Another lexical property found to affect the acoustic realization of words is lexical frequency (e.g., Gahl, 2008, on comparing homophones with different frequencies; a comprehensive review can be found in Bell et al., 2009). Lexical frequency refers to how often a word is used in the language and is often operationalized as the number of occurrences per million. Frequent words are produced with shorter durations (e.g., Bell et al., 2009; see also Tremblay & Tucker, 2011, on utterance duration) and tend to be produced with more contracted vowels (e.g., Munson & Solomon, 2004) and more segment deletions (e.g., French schwa deletion: Hansen, 1994; Racine & Grosjean, 2002; English schwa deletion: Patterson et al., 2003; English t/d deletion: Jurafsky, Bell, Gregory, & Raymond, 2000; Dutch schwa deletion: Hinskens, 2011; /r/ deletion in nonrhotic varieties of English: Cohen-Goldberg, 2015; see also Bybee, 2001). Lexical frequency has also been shown to influence the realization of morphemes. For instance, in a study on Dutch, Pluymaekers, Ernestus, and Baayen (2005) reported a negative correlation between lexical frequency and the duration of three of the four affixes (in terms of both total duration and duration of the individual phones) examined in the study. Caselli et al. (2016) examined the durations of the -ing, -s, and -ed suffixes in English verbs and observed that the frequency of the whole word and that of the root independently predicted the duration of the suffix. As was the case for phonological neighborhood, lexical frequency influences the speed of the word encoding process, with shorter latencies for more-frequent words (e.g., Alario et al., 2004; Barry, Morrison, & Ellis, 1997; Ellis & Morrison, 1998; Jescheniak & Levelt, 1994; Mousikou & Rastle, 2015).

Notably, several studies have also reported evidence that the frequency of pronunciation variants influences both the acoustic realization of these variants and the length of the encoding process. Racine and Grosjean (2002) found that in French, schwas in words in which the schwa is often deleted have a shorter duration than schwas in words in which deletion is less frequent. Bürki, Ernestus, and Frauenfelder (2010) found that picture-naming latencies for French schwa words correlate with variant frequency. The influence of variant frequency on encoding times suggests that information about the frequency of these variants (and therefore about the variants themselves) is encoded in the mental lexicon (see Bürki & Gaskell, 2012, for converging evidence).

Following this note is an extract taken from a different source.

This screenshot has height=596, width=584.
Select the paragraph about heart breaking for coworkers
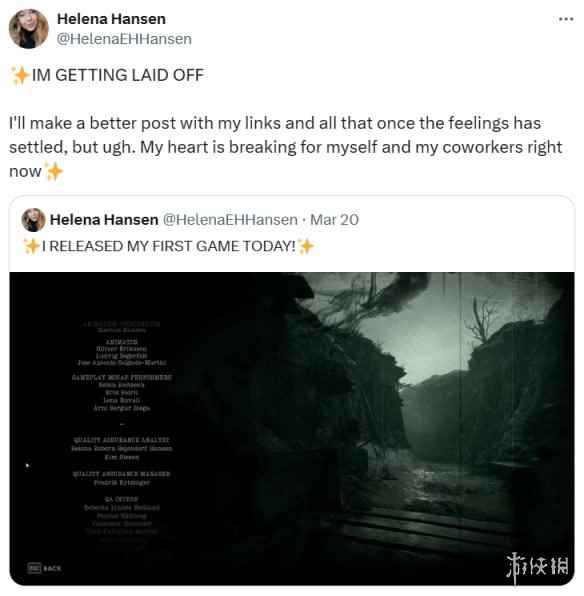(x=285, y=147)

The studies reviewed above converge to reveal that variation in word production emerges at least partly as a consequence of the organization of the lexicon. This further suggests that during the word production process, information at the lexical level influences the articulation. To account for the influence of lexical information on word pronunciation, the architecture of the word production system must allow information at higher processing levels to be passed on to lower levels, and to do so in a gradient way.

Sublexical frequency

There is some evidence that syllable frequency influences how words are actually pronounced. Herrmann, Whiteside, and Cunningham (2009) reported, for instance, that monosyllabic words that consist of highly frequent syllables are produced with greater coarticulation and a shorter duration than are words that consist of low-frequency syllables. Schweitzer and Möbius (2004) measured the durations of syllables and of their constituents in a large corpus of read speech. They reported that the relationship between the duration of syllables and their constituent phones is influenced by syllable frequency, and that this relationship is stronger for low-frequency syllables. Interestingly, several studies have reported that words with high-frequency syllables are produced with shorter response latencies (e.g., Cholin, Levelt, & Schiller, 2006; Laganaro & Alario, 2006; Levelt & Wheeldon, 1994).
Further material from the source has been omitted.